◆ What you need to do ◆
[1] Set down word for word the part of the forum post below, starting with "Sample Weight for Merged Dataset [message" and going on through "Variables=V005 MV005 GENDER.".
[2] Answer these questions using the forum post below.
(a) How many sub-Saharan countries does the poster include in the study?
(b) Which variable is assigned to totalsampleweight when GENDER equals 1?
(c) By what number is totalsampleweight divided to compute WGT?

The DHS Program User Forum
Discussions regarding The DHS Program data and results
Home » Data » Weighting data » Sample Weight for Merged Dataset (Which sample weight, strata, and cluster variables should be used to create an SPSS Complex Samples Plan File)
Sample Weight for Merged Dataset [message #23736] Sat, 20 November 2021 16:39 Go to next message
Helen is currently offline  Helen
Messages: 2
Registered: November 2021
Member
Hi, I will appreciate your expert advice about the sample weight, strata, and cluster variables that should be used to create an SPSS complex Samples analytical plan file. I have merged the male and female datasets from the eight sub-Saharan countries that I am including in my study. I merged the sample weight variables, strata, and PSU variables for the male and female datasets. I am worried that there is no difference between the population estimate and unweighted counts from Complex samples frequencies. Here are the syntaxes I used to create the Complex Samples plan file. I have also attached the SPSS output for the frequencies.

Frequencies Variables=V005 MV005 GENDER.
Compute totalsamplewegiht=0.
If (GENDER=0) totalsampleweight=V005.
If (GENDER=1) totalsampleweight=MV005.
Execute.
Frequencies Variables=totalsampleweight V005 MV005 GENDER.

COMPUTE WGT= totalsampleweight/1000000.

◆ Data shown ◆
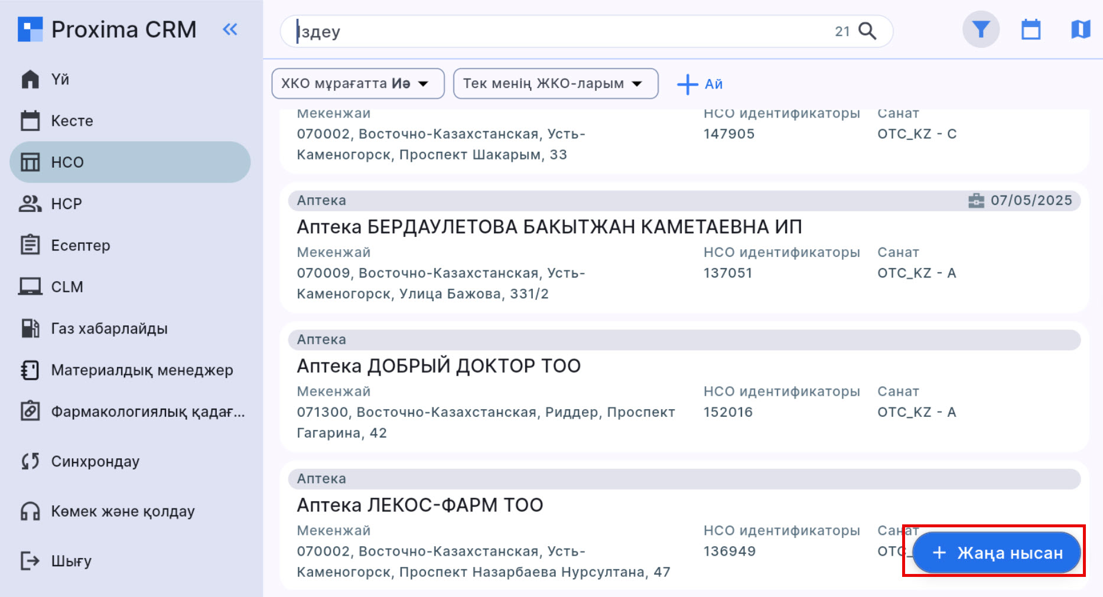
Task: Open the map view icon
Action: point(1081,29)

--

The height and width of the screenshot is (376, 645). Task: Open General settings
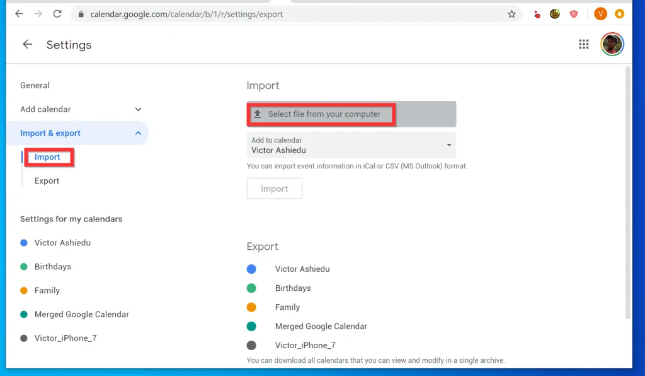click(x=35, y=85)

==

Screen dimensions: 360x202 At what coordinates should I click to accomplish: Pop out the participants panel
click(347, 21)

◆ Solutions by task ◆
[1]
Sample Weight for Merged Dataset [message #23736] Sat, 20 November 2021 16:39 Go to next message
Helen is currently offline  Helen
Messages: 2
Registered: November 2021
Member
Hi, I will appreciate your expert advice about the sample weight, strata, and cluster variables that should be used to create an SPSS complex Samples analytical plan file. I have merged the male and female datasets from the eight sub-Saharan countries that I am including in my study. I merged the sample weight variables, strata, and PSU variables for the male and female datasets. I am worried that there is no difference between the population estimate and unweighted counts from Complex samples frequencies. Here are the syntaxes I used to create the Complex Samples plan file. I have also attached the SPSS output for the frequencies.

Frequencies Variables=V005 MV005 GENDER.

[2]
(a) Eight.
(b) MV005.
(c) 1000000.